> happy to run additional documents if people want to share examples
I've got one! The pdf of this out-of-print book is terrible: https://archive.org/details/oneononeconversa0000simo. The text is unreadably faint, and the underlying text layer is full of errors, so copy-paste is almost useless. Can your software extract usable text?
(I'll email you a copy of the pdf for convenience since the internet archive's copy is behind their notorious lending wall)
If anyone is interested in the history of the family therapy movement—that is, the movement that started in the 1950s where psychotherapists started working with entire families rather than individual clients—this is a great book of interviews and incredibly readable.

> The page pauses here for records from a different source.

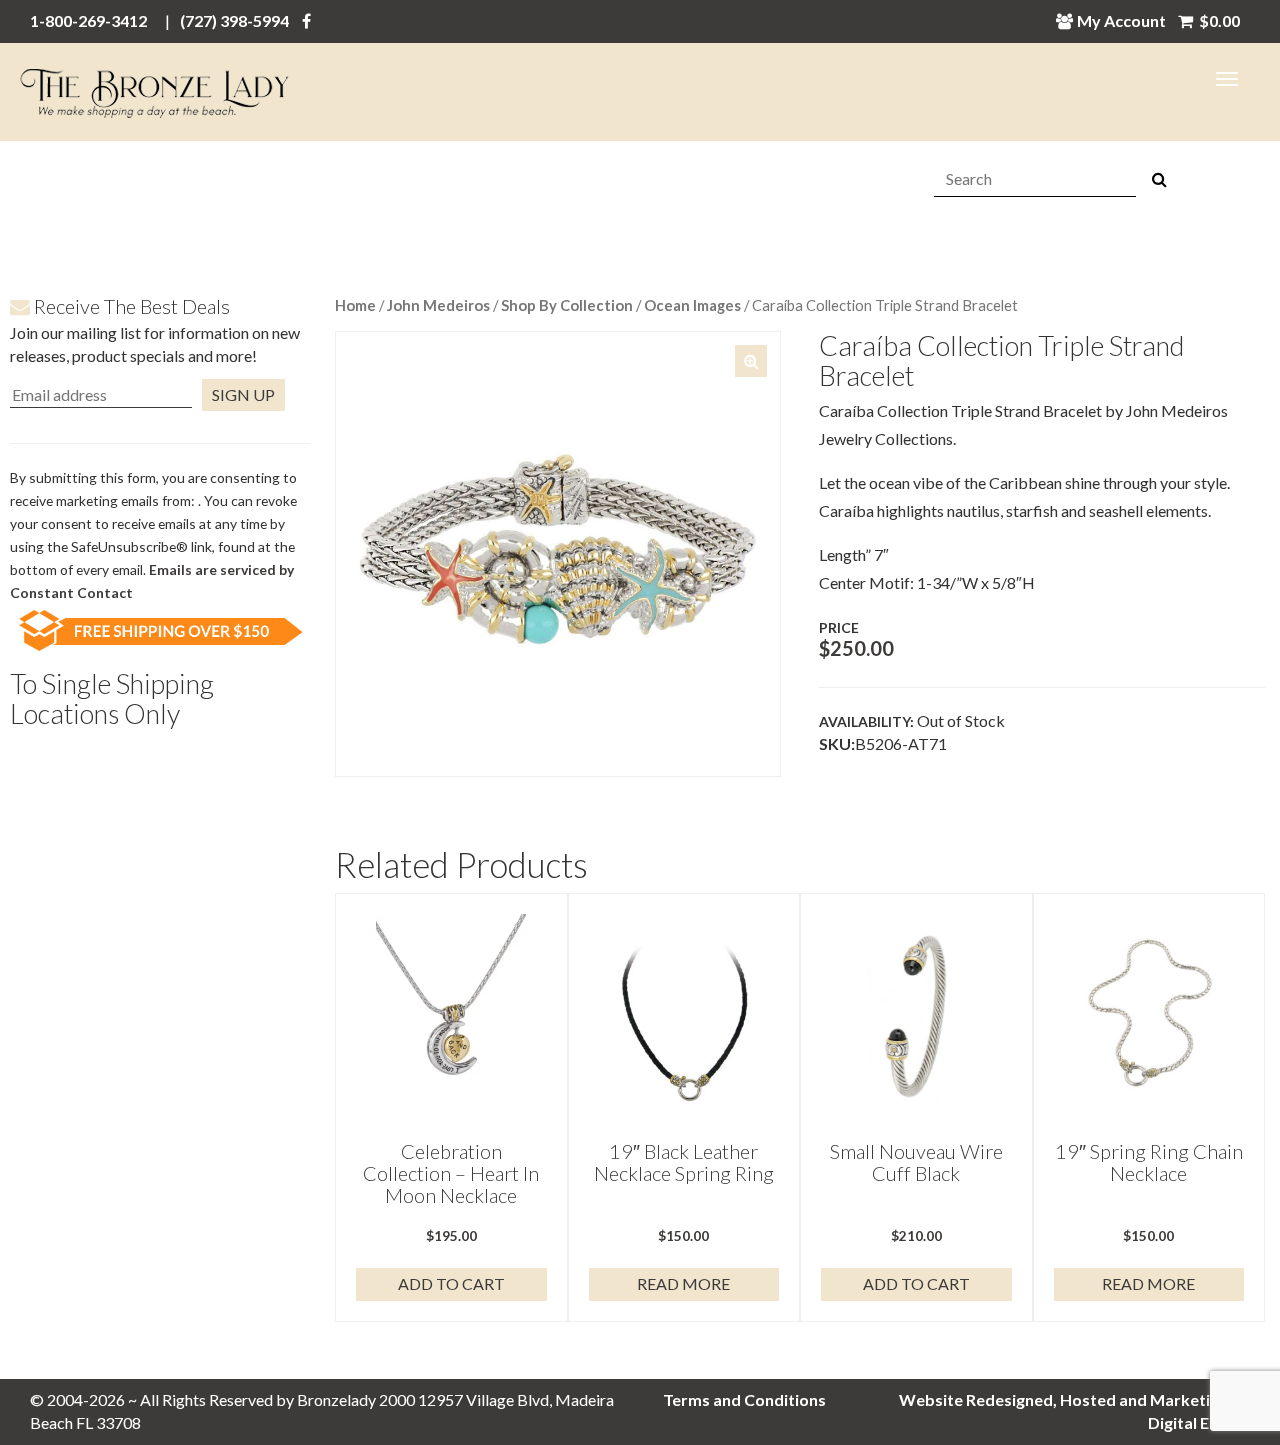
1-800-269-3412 (88, 20)
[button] (751, 361)
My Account (1121, 20)
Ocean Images (692, 305)
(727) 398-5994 (234, 20)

From the chapter above, Jay Haley on Milton Erickson:
But, you know, the real tragedy with Erickson was he spent so much time over the years teaching hypnosis when he had a whole new school of thera- py to offer. People did not recognize the significance of his work until he was too old to really demon- Strate it
(I left in a couple of text glitches there...at least it's readable now!)
Super interesting stuff. I’m a fan - been a pulse customer for a while. However, I’ve found it has trouble with things that need intelligence like quotes meaning to repeat the previous line. Is that something you’re working on or is that not the right use case for pulse?
thanks! we benchmark against all the major players (azure doc intelligence, aws textract, google doc ai, frontier llms, etc). we have some public news coming out soon on this front, but we have a very rigorous dataset using both public and synthetic data focusing on the hardest problems in the space (handwriting, tables, etc).
Hey, congratulations on the launch. Just noticed a discrepancy in the financial 10K example:
There is a section near the start where there are 4 options: Large accelerated filer, Non-accelerated filer, Accelerated filer, or Smaller reporting company.
In this option, "Large accelerated filer" is checked on the PDF, but "Non-accelerated filer" is checked on the Markdown.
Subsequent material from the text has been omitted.